Task description: Look through the records below for the line with "Your Ads Privacy Choices (285, 2545)". Return that line and each one after it up to and including the line with "Registry (374, 25)", exactly.

___ Supplied records ___

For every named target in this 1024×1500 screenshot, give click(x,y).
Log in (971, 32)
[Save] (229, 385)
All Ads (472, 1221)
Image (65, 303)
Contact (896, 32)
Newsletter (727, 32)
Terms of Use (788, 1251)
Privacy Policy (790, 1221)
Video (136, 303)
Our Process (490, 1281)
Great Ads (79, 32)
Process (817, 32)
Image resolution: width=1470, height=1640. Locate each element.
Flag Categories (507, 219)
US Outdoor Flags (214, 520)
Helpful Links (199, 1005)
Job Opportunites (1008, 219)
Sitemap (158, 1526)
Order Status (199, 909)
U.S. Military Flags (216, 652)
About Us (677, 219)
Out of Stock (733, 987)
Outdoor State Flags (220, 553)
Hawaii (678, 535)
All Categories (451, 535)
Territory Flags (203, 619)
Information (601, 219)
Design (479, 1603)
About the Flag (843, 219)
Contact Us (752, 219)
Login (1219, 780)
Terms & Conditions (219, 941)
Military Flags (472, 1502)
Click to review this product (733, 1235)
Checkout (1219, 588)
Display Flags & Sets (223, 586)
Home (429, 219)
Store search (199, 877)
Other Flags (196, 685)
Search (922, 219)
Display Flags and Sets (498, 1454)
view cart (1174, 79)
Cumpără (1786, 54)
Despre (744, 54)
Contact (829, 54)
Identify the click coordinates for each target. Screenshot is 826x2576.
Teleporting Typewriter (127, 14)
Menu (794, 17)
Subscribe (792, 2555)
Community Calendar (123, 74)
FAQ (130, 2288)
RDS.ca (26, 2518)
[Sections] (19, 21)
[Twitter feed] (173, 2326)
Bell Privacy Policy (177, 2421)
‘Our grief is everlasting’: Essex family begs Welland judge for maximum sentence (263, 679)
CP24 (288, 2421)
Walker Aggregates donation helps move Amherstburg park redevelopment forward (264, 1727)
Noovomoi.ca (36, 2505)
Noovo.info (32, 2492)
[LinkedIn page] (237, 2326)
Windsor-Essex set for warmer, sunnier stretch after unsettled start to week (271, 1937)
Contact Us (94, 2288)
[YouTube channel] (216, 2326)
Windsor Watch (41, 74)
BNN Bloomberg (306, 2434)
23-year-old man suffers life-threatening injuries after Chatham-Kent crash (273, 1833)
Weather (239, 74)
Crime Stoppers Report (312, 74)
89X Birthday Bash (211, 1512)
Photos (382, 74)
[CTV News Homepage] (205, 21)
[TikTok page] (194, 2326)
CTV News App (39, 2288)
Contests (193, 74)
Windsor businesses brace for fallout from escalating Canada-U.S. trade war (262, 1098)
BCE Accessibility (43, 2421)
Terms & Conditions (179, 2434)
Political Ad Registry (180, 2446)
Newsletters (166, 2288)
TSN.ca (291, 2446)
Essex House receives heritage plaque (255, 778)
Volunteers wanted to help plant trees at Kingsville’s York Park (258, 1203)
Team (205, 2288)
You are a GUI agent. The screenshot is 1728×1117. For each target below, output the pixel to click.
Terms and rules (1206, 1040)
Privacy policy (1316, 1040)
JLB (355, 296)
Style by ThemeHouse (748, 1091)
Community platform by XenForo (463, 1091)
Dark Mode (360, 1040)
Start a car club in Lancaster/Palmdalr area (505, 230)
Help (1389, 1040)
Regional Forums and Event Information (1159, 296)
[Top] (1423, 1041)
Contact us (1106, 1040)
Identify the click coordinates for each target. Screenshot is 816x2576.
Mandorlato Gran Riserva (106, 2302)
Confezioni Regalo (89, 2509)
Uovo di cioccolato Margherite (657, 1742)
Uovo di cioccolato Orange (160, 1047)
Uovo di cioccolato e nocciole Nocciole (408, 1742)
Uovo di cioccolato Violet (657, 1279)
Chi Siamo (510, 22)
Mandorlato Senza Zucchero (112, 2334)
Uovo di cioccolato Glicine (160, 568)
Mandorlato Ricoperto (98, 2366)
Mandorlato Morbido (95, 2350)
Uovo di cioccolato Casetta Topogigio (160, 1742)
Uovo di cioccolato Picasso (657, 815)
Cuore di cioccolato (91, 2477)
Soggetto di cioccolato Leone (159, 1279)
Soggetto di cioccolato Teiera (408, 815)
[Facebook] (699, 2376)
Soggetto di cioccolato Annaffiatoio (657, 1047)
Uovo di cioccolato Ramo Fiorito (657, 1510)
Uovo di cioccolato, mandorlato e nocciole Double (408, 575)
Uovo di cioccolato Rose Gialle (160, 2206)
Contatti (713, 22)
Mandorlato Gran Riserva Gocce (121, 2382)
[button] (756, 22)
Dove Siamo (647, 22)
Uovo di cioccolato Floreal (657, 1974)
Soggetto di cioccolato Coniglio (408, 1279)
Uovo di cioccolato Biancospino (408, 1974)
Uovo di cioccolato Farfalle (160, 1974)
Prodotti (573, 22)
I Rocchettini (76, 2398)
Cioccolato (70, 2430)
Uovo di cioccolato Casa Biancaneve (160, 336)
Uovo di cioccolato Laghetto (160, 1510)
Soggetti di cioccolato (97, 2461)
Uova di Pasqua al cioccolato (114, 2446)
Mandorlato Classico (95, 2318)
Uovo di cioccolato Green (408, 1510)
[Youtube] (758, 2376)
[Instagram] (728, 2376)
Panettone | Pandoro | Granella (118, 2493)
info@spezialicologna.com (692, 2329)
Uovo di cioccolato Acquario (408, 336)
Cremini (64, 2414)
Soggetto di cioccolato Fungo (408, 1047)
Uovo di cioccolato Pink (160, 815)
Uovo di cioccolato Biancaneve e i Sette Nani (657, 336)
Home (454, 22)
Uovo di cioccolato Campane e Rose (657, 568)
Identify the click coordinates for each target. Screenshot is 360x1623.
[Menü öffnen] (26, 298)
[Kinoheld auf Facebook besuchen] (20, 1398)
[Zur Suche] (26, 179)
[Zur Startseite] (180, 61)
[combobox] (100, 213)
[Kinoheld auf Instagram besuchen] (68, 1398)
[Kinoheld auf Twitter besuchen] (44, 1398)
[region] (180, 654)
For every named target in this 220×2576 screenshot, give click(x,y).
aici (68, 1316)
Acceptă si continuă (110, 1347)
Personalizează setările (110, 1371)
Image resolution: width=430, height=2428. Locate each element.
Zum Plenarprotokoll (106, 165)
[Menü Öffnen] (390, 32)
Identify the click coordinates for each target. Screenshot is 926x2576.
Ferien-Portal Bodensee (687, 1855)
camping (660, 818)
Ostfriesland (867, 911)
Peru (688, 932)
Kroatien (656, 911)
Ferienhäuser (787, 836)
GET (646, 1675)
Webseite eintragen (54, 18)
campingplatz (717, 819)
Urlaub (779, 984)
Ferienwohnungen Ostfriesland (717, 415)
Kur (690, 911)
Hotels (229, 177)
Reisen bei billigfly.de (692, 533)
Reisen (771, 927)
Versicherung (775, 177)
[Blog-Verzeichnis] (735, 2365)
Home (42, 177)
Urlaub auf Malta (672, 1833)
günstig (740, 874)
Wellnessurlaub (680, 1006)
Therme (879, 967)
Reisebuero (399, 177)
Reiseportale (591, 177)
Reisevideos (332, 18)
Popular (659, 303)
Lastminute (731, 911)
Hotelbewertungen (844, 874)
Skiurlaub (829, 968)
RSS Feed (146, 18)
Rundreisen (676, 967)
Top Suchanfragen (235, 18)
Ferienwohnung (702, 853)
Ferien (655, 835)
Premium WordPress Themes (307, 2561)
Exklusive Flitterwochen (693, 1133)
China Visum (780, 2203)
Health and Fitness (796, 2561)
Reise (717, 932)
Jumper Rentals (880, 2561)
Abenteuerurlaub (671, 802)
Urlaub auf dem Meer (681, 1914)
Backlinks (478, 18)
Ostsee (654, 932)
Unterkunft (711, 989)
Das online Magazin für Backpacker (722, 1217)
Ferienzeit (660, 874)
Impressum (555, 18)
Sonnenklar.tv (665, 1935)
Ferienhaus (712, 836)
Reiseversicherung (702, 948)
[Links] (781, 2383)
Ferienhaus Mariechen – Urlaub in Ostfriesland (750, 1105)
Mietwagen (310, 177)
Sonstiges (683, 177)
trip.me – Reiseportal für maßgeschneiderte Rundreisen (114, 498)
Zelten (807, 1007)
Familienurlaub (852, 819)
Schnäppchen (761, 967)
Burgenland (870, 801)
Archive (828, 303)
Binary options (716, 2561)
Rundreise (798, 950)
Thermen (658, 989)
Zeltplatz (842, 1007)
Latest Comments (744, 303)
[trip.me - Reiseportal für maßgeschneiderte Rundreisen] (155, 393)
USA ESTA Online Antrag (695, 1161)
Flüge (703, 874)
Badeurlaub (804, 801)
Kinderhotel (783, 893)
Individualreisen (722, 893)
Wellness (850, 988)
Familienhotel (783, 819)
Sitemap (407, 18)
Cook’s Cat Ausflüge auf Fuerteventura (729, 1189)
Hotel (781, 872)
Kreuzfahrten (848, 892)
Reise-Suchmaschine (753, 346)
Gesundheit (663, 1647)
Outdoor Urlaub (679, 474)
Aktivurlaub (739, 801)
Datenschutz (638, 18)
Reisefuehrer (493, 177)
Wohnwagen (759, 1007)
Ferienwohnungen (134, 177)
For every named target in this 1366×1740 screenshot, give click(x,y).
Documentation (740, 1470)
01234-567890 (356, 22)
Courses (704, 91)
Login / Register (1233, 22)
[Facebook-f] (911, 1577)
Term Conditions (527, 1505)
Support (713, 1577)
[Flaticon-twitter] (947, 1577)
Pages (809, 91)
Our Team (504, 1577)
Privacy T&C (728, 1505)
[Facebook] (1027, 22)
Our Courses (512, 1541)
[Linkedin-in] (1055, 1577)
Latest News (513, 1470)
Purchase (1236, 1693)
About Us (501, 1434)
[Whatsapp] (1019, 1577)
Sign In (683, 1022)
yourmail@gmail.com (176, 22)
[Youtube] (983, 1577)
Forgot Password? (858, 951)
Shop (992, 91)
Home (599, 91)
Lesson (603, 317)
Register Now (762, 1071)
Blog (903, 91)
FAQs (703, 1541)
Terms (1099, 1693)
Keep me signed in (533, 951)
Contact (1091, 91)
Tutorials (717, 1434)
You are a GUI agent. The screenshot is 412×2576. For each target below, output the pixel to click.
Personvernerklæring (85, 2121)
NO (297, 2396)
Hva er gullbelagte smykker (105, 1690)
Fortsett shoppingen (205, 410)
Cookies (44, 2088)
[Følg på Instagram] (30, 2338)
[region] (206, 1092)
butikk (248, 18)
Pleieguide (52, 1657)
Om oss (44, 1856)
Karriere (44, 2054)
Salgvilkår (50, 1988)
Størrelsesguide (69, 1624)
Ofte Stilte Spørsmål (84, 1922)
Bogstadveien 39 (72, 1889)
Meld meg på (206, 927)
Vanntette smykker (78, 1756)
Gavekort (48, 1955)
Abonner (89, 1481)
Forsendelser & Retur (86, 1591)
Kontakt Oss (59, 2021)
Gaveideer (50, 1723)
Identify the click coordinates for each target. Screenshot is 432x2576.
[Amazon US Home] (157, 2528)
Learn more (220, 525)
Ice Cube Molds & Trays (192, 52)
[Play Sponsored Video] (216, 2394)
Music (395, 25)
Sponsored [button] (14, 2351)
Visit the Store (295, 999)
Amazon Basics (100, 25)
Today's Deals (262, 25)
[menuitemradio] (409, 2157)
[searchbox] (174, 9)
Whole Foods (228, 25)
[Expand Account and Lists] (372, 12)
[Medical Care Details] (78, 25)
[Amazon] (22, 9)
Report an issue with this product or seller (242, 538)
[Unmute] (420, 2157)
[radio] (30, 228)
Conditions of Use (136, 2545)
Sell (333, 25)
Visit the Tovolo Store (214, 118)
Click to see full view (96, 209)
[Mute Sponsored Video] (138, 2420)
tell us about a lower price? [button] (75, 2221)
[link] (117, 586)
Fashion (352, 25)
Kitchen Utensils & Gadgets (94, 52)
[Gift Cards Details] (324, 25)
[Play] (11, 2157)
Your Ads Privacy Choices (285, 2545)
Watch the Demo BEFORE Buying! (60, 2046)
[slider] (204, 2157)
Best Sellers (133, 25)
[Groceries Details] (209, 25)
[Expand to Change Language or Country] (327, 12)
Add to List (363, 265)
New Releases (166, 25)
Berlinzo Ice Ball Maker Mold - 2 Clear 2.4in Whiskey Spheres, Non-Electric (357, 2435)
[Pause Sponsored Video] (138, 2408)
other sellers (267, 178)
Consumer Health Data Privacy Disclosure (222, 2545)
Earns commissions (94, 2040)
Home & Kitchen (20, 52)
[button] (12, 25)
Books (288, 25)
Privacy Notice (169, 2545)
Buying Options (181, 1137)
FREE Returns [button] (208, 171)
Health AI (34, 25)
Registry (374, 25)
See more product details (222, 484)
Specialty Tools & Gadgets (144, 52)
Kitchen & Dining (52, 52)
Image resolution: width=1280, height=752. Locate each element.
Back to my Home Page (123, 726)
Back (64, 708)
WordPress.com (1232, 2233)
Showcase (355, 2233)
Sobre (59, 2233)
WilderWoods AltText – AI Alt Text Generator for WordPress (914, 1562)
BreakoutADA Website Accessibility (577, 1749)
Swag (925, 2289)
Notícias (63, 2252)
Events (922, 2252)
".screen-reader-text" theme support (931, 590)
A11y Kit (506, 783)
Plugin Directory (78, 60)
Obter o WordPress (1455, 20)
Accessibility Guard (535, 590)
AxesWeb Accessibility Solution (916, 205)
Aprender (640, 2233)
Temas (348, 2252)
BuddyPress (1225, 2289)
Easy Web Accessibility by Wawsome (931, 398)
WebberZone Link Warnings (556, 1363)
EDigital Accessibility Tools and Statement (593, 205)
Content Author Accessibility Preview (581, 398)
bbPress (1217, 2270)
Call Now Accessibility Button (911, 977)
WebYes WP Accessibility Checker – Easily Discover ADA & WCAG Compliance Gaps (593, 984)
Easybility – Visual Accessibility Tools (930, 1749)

___

Response to the exercise:
Your Ads Privacy Choices (285, 2545)
Watch the Demo BEFORE Buying! (60, 2046)
[slider] (204, 2157)
Best Sellers (133, 25)
[Groceries Details] (209, 25)
[Expand to Change Language or Country] (327, 12)
Add to List (363, 265)
New Releases (166, 25)
Berlinzo Ice Ball Maker Mold - 2 Clear 2.4in Whiskey Spheres, Non-Electric (357, 2435)
[Pause Sponsored Video] (138, 2408)
other sellers (267, 178)
Consumer Health Data Privacy Disclosure (222, 2545)
Earns commissions (94, 2040)
Home & Kitchen (20, 52)
[button] (12, 25)
Books (288, 25)
Privacy Notice (169, 2545)
Buying Options (181, 1137)
FREE Returns [button] (208, 171)
Health AI (34, 25)
Registry (374, 25)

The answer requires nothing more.